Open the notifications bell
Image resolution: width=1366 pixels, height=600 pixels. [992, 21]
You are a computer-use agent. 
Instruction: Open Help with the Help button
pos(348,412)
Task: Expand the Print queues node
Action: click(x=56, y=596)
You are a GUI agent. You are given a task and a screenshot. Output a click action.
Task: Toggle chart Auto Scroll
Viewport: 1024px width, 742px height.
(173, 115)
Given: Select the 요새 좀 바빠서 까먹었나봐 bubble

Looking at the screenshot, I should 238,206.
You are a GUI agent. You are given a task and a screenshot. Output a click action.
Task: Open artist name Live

-=-=-

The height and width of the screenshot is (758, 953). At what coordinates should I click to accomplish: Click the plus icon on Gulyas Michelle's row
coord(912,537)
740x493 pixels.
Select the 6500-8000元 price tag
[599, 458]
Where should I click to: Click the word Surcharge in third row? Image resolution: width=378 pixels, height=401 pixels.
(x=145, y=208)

-=-=-

ASSIGNED TASK:
Write out exactly the lines that fall from the line with "Open the notifications bell" to the line with "Task: Open artist name Live" in the records above, keeping both ends.

WRITTEN ANSWER:
Open the notifications bell
Image resolution: width=1366 pixels, height=600 pixels. [992, 21]
You are a computer-use agent. 
Instruction: Open Help with the Help button
pos(348,412)
Task: Expand the Print queues node
Action: click(x=56, y=596)
You are a GUI agent. You are given a task and a screenshot. Output a click action.
Task: Toggle chart Auto Scroll
Viewport: 1024px width, 742px height.
(173, 115)
Given: Select the 요새 좀 바빠서 까먹었나봐 bubble

Looking at the screenshot, I should 238,206.
You are a GUI agent. You are given a task and a screenshot. Output a click action.
Task: Open artist name Live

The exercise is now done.